## BEGIN Quoted text
2
$\begingroup$

I need to prove, that the matrix $ \begin{pmatrix} A &B \\ B & C \end{pmatrix} $ has at least one positive eigenvalue, if known that $ A+4B+5C > 0 $.

I was told to show that $ \begin{pmatrix} 1 &2 \\ 2 & 5 \end{pmatrix} $ is positive definite. But I don't know what to do with that hint, and what is the connection between the inequality and and the matrix.

Two things I know and think that might be usefull is that the sum of eigenvalues is the trace of the matrix, and their product is the determinent

any usefull hints/directions?

big thank you

  • 0
    Yes they are scalars, not blocks.2012-06-25

2 Answers 2

2

Here's a way to do it without the hint.
## END Quoted text
## BEGIN Raw data
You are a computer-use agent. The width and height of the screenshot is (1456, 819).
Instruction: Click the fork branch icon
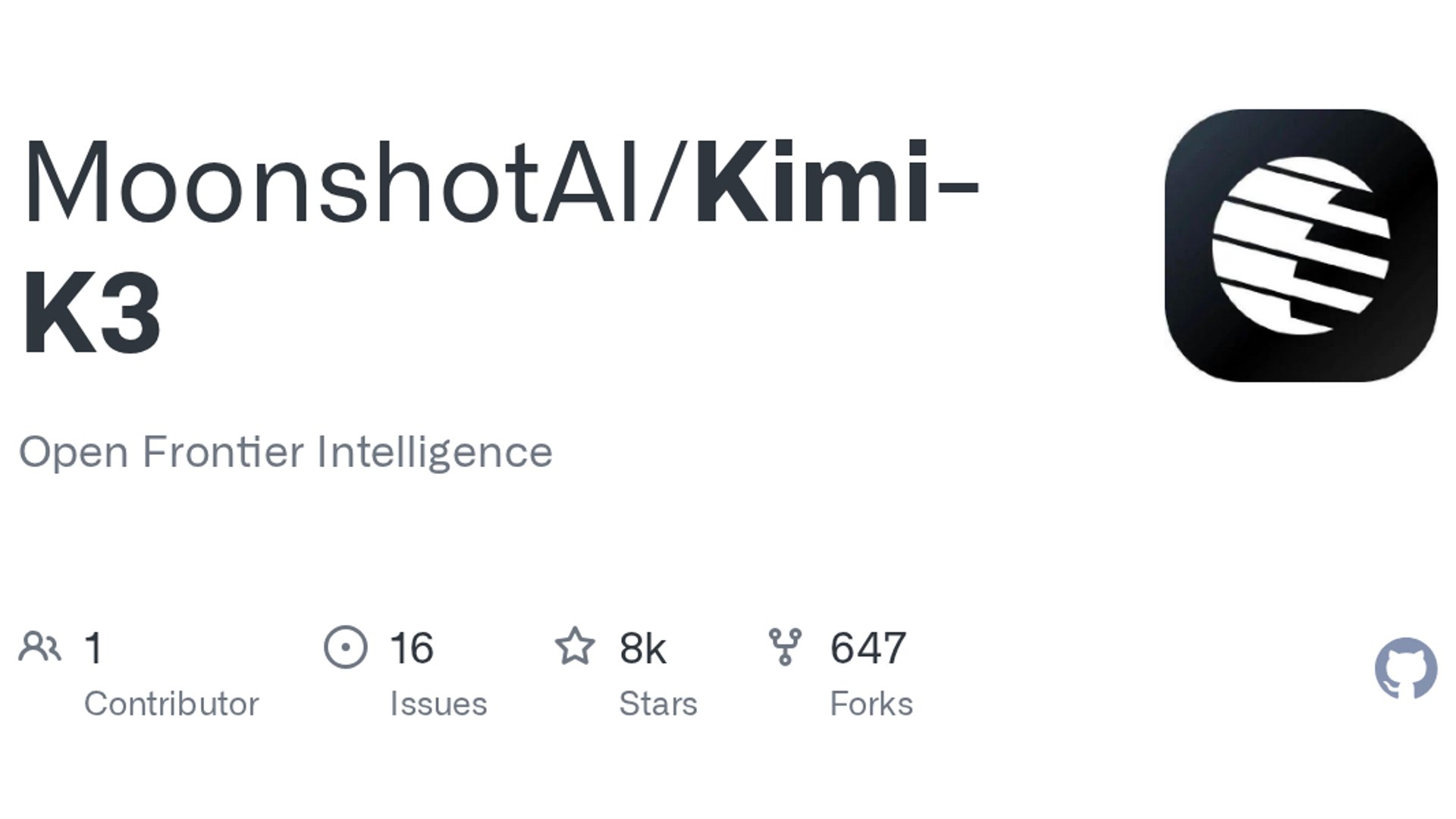pos(785,647)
## END Raw data
=== Work to complete ===
- a) List the entries of the matrix that the eigenvalue thread says the asker was told to show is positive definite. Go row by row.
- b) Does each statement agree with the eigenvalue thread? Answer yes or no, and quote the words that decide it.
(i) The matrix is to be shown to have at least one negative eigenvalue.
(ii) A comment confirms that A, B and C are scalars rather than blocks.
(iii) The asker says the product of the eigenvalues equals the trace.

=== Expected outputs ===
- a) First row: 1, 2. Second row: 2, 5.

- b)
(i) No: "has at least one positive eigenvalue"
(ii) Yes: "Yes they are scalars, not blocks."
(iii) No: "their product is the determinent"